=== TASK DESCRIPTION ===
Copy the records word for word, from the line that contains "I want to click" through the line that contains "coordinates (459, 203).", and give nothing else.

=== DATA FOR ANALYSIS ===
• • • • • • •
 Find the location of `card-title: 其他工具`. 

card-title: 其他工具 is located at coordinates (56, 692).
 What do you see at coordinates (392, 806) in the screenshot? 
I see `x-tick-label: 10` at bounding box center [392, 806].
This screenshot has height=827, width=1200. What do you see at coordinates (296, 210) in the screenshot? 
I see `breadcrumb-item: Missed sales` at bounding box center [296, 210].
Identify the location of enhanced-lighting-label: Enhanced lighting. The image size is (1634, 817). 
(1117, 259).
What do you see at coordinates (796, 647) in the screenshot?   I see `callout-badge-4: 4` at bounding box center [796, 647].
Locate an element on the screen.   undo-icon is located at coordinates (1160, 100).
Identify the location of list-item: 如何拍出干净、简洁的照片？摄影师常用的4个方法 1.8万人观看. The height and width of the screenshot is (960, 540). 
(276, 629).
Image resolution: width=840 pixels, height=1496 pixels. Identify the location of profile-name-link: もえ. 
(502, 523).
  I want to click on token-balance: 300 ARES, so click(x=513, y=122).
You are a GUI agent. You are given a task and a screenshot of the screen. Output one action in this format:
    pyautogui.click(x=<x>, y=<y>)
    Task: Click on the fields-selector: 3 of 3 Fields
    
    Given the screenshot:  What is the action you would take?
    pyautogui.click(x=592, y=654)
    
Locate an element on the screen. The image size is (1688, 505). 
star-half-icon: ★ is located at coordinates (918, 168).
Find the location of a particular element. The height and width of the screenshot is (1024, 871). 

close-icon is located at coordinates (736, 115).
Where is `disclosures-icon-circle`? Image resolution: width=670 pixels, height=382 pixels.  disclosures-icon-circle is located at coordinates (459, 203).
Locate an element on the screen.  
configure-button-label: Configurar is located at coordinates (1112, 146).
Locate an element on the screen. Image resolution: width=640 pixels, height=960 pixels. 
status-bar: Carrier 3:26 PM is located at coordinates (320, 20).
• • • • • • •
=== SOLUTION TO THIS TASK ===
  I want to click on token-balance: 300 ARES, so click(x=513, y=122).
You are a GUI agent. You are given a task and a screenshot of the screen. Output one action in this format:
    pyautogui.click(x=<x>, y=<y>)
    Task: Click on the fields-selector: 3 of 3 Fields
    
    Given the screenshot:  What is the action you would take?
    pyautogui.click(x=592, y=654)
    
Locate an element on the screen. The image size is (1688, 505). 
star-half-icon: ★ is located at coordinates (918, 168).
Find the location of a particular element. The height and width of the screenshot is (1024, 871). 

close-icon is located at coordinates (736, 115).
Where is `disclosures-icon-circle`? Image resolution: width=670 pixels, height=382 pixels.  disclosures-icon-circle is located at coordinates (459, 203).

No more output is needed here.